Personal information
- Full name: Rafael Souza Silva Novais
- Date of birth: January 13, 1984 (age 41)
- Place of birth: Rio de Janeiro, Brazil
- Height: 1.99 m (6 ft 6+1⁄2 in)
- Position(s): Defender, Striker

Youth career
- 1998–2000: Bahia

Senior career*
- Years: Team / Apps / (Gls)
- 2001–2004: Ponte Preta / 92 / (12)
- 2006–2007: América-SP / 75 / (5)
- 2007–2009: Palmeiras / 53 / (8)
- 2010: Rio Branco / 43 / (6)
- 2011: Buriram United / 4 / (0)
- 2011–2012: Bangkok Glass / 32 / (2)
- 2013: Perak / 22 / (0)
- 2014: PDRM FA / 19 / (3)

= Rafael Novais =

Brazilian footballer

Rafael Souza Silva Novais is a Brazilian footballer.
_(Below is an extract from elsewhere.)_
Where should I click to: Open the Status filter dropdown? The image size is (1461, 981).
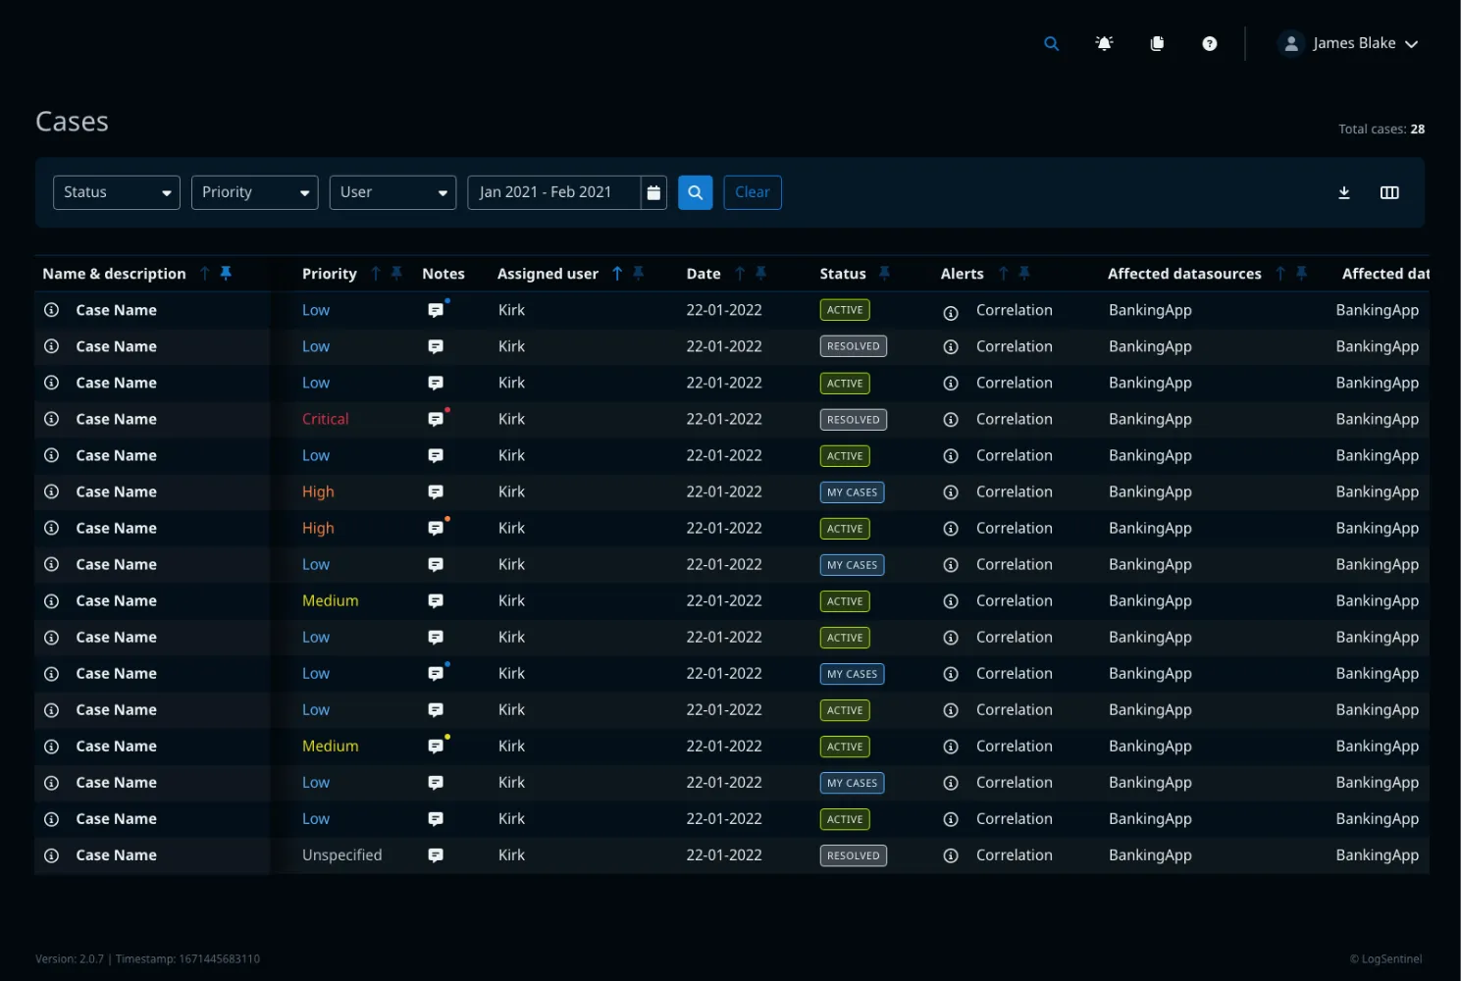[116, 192]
Rafaiel is described as a 'towering defender'.

==Career==
Rafael has played in his native land Brazil for 4 different clubs, and also in Thailand with Bangkok Glass and Buriram United.

In December 2012, Rafael signed with Malaysia Super League team, Perak for 2013 Malaysia Super League season. He becomes a pillar of the Perak's defense since joining the team.

Rafael joined PDRM FA in December 2013 for the 2014 Malaysia Premier League campaign.